A Hall effect sensor is a small electronic component used inside many BLDC motors to detect the position of the rotor's magnetic field. This position data tells the motor controller exactly when to switch current to the next set of windings, which is what keeps a brushless motor spinning smoothly and in the right direction.

How Does a Hall Effect Sensor Work?
The sensor works based on the Hall effect—a principle where a voltage is generated across a conductor when it's exposed to a magnetic field perpendicular to the current flow. Inside a BLDC electric motor, small Hall effect sensors are typically mounted near the rotor, where they detect the changing magnetic poles as the rotor spins.

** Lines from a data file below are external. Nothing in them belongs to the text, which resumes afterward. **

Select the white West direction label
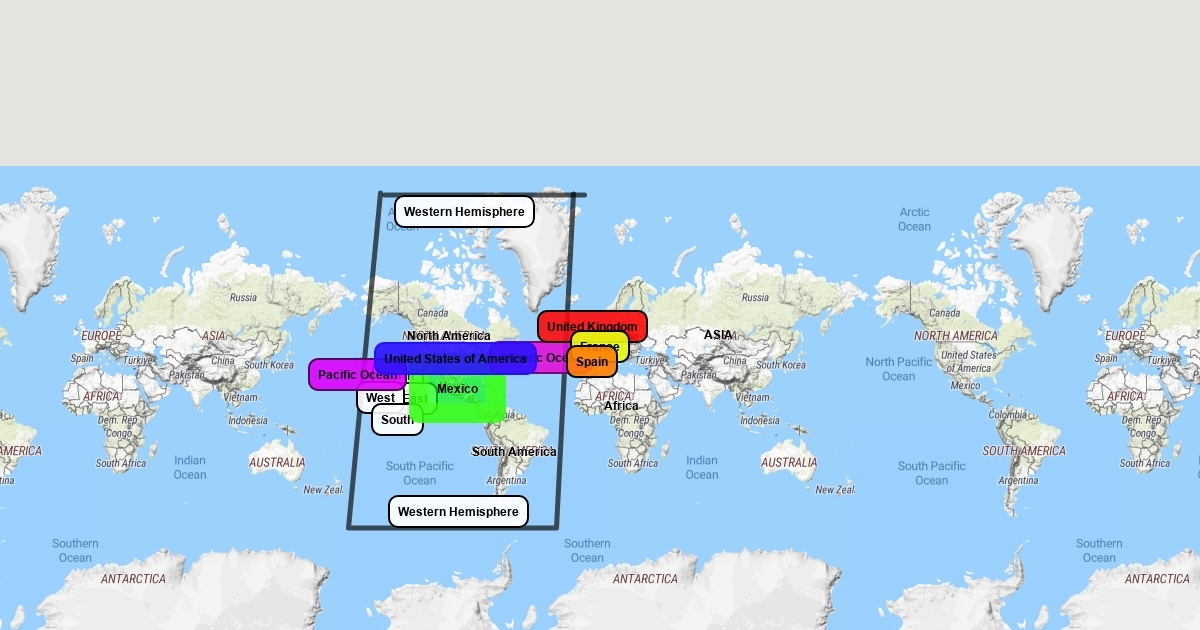The width and height of the screenshot is (1200, 630). [378, 398]
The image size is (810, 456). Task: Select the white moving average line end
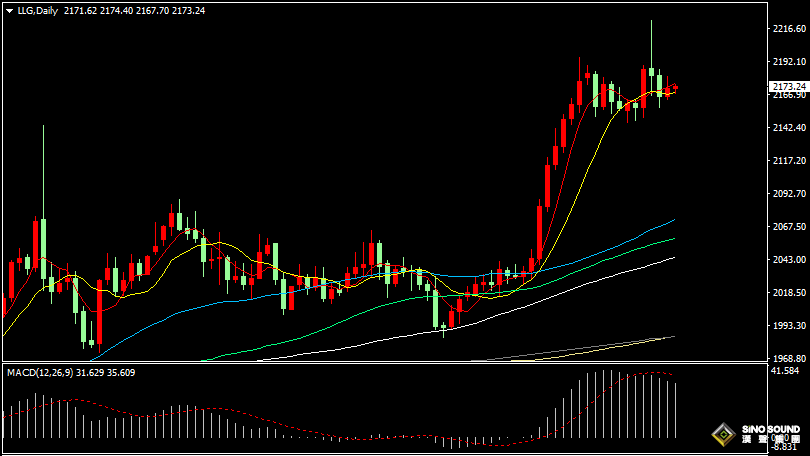coord(672,258)
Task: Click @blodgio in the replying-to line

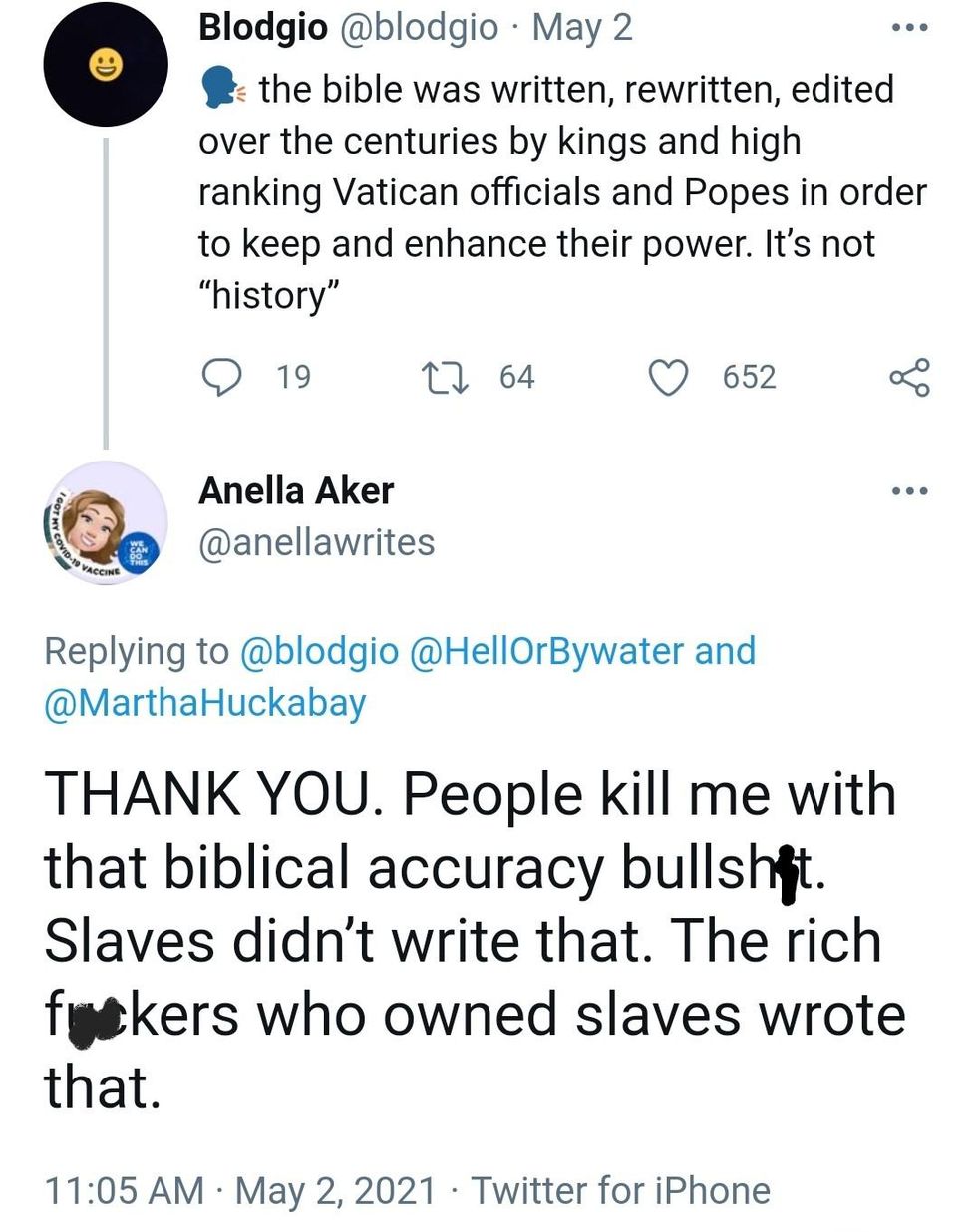Action: (319, 651)

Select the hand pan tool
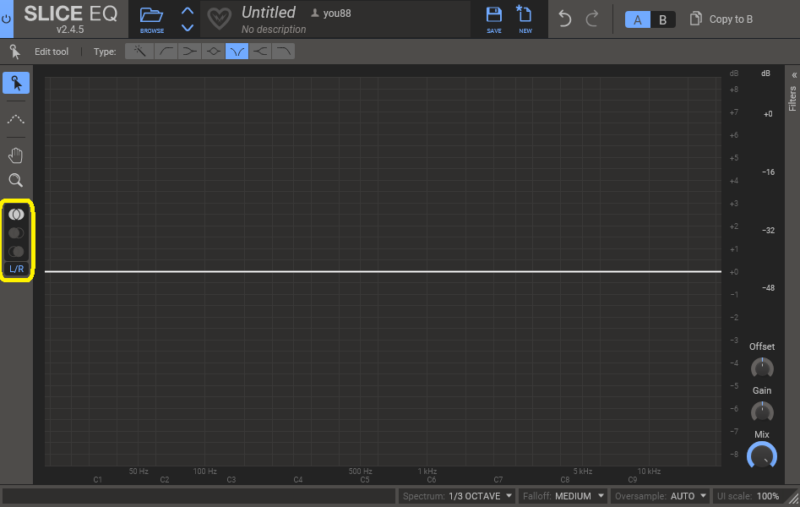(16, 155)
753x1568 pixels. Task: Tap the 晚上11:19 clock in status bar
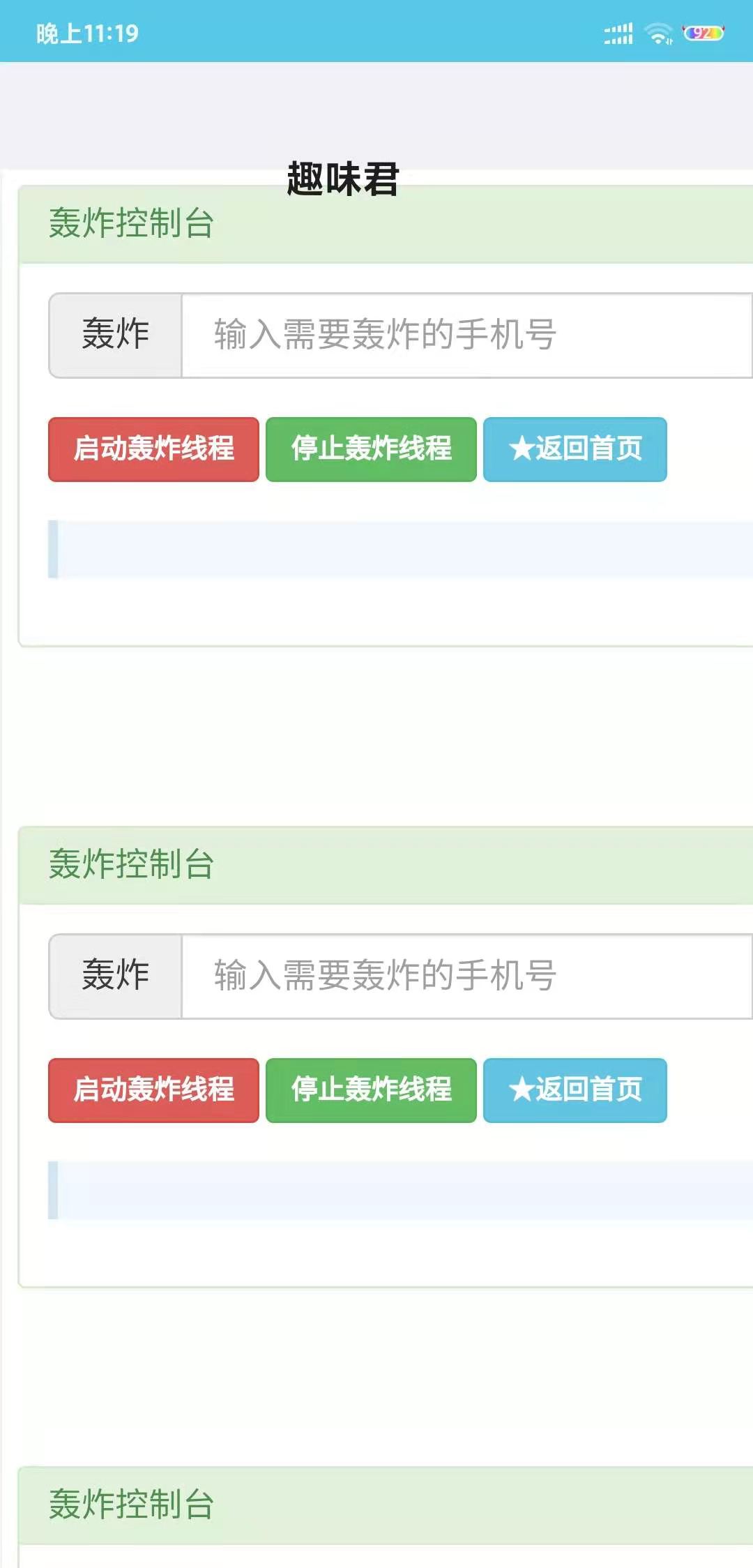87,33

As the rotor rotates, the sensors output a signal pattern that changes based on which magnetic pole is nearby. The motor controller reads this signal and uses it to determine the rotor's exact position at any given moment, then energizes the correct motor windings in the right sequence—a process known as commutation.
Why BLDC Motors Need Position Feedback
Unlike brushed DC motors, which use physical brushes and a commutator to handle switching automatically, BLDC motors have no mechanical contact between the rotating and stationary parts. This is part of what makes them more durable and efficient, but it also means the motor needs another way to know the rotor's position. Hall effect sensors are one common solution to this problem, providing real-time position feedback to the controller.
Sensored vs. Sensorless BLDC Motors
BLDC motors that use Hall effect sensors are often referred to as "sensored" motors. Some BLDC motors instead rely on sensorless control methods, which estimate rotor position by measuring back-EMF (electromotive force) generated by the motor itself, without a dedicated sensor.
Each approach has its own trade-offs:
- Sensored motors generally provide more reliable position detection at low speeds and during startup, which can be useful in applications requiring precise control from a standstill.
- Sensorless motors can reduce component count and wiring complexity, which may be advantageous in certain compact or cost-sensitive designs.
The right choice typically depends on the specific application, required control precision, and operating conditions.
Common Applications
Hall effect sensors are used across a wide range of BLDC electric motor applications, including robotics, electric vehicles, industrial automation, and home appliances—generally anywhere precise, real-time rotor position feedback helps improve motor control performance.